石炭紀の前には空気中の二酸化炭素(CO2)濃度は現在の10倍以上もあった。しかし石炭紀を迎え空気中の二酸化炭素濃度は急速に減っていった。これは微生物を含む「炭素循環」のバランスが崩れたために、植物が取り込んだ炭素(CO2とH2Oを光合成で糖C6H12O6に変換)が分解されず、堆積していったことが原因だ。その分解されなかった植物の遺骸が現在の石炭になっている。
植物が分解されなかった原因は、植物が競争に勝つためと、自分を守るために、木質物質「リグニン」を生成するように進化したからだ。
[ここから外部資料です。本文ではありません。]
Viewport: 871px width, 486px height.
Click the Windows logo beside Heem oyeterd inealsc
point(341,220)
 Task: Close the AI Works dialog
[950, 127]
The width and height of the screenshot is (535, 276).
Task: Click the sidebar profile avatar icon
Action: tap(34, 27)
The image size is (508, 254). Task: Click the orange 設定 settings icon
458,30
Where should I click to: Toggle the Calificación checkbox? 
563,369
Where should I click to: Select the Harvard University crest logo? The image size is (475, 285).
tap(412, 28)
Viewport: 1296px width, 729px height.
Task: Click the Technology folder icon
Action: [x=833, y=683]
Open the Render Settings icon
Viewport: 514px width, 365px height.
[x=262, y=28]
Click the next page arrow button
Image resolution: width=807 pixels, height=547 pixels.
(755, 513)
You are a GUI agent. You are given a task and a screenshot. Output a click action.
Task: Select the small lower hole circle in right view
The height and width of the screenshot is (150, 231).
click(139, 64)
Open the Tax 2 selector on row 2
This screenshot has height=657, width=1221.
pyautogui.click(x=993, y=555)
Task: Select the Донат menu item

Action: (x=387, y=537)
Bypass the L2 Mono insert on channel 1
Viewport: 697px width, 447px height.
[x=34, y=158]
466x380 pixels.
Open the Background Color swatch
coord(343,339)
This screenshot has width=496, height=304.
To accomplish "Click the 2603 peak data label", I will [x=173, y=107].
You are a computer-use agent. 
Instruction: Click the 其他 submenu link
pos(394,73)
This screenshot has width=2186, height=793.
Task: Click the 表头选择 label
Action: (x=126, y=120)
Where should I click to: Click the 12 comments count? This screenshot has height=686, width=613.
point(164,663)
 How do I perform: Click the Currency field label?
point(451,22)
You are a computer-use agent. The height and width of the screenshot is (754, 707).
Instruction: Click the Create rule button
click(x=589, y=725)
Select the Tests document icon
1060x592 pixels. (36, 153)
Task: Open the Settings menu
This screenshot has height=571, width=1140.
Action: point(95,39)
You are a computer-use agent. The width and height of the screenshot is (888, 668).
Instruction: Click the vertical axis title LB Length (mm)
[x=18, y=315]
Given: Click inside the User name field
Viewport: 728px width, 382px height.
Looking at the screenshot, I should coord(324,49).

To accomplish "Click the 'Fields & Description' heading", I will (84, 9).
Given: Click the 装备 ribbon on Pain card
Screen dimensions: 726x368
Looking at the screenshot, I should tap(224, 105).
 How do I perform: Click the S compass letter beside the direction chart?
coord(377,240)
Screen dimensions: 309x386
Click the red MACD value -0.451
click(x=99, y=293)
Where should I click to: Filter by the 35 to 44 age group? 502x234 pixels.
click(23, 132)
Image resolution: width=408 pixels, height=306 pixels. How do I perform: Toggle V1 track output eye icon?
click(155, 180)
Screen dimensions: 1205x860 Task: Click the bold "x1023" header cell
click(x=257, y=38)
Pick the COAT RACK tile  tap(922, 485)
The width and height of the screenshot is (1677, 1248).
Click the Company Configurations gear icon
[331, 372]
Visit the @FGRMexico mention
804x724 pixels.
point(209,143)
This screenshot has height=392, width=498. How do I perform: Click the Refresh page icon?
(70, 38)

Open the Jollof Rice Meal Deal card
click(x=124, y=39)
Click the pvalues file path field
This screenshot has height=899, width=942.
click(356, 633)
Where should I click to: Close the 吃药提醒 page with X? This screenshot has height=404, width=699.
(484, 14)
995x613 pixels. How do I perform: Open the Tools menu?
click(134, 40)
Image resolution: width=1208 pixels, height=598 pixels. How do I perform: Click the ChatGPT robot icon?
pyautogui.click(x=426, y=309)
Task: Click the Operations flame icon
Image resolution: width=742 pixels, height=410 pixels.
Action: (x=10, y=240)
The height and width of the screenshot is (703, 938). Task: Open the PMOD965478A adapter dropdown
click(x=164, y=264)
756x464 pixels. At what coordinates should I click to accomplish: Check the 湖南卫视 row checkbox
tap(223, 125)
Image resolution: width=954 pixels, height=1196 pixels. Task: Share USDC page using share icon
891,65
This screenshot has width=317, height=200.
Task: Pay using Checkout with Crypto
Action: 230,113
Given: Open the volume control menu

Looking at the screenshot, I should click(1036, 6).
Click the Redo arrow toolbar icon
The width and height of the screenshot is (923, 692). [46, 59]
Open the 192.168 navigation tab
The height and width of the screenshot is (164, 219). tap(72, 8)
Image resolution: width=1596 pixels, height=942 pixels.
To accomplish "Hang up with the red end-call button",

リグニンは植物の主成分である「セルロース」とは大きく異なる。リグニンは非常に複雑で生成するのに大きなエネルギーが必要だが、樹木の強度を高めるために植物が生み出した。
しかしリグニンは複雑過ぎたため、石炭紀には分解できる生物が存在しなかった。その結果、植物が分解されず堆積し、現在の石炭になった。それと同時に、空気中のCO2が急減することになった。
空気中の二酸化炭素が減り続けると生物は生きていけない。現在はCO2を悪者扱いしているが、すべての生物はCO2から造られており、減りすぎると生態系が維持できなくなる。
石炭紀には急激なCO2の減少のために生態系の危機が迫っていた。そして、その危機的状況の中に最強の分解者「白色腐朽菌」が生まれた。石炭紀には分解しきれなかった植物の遺骸を、どんどん分解し、空気中に二酸化炭素を放出する「炭素循環」が復活し、地球の生態系バランスが取れるようになった。この白色腐朽菌とは、鍋料理でお馴染みの「キノコ」のことだ。キノコが地球の生態系を救ったのだ。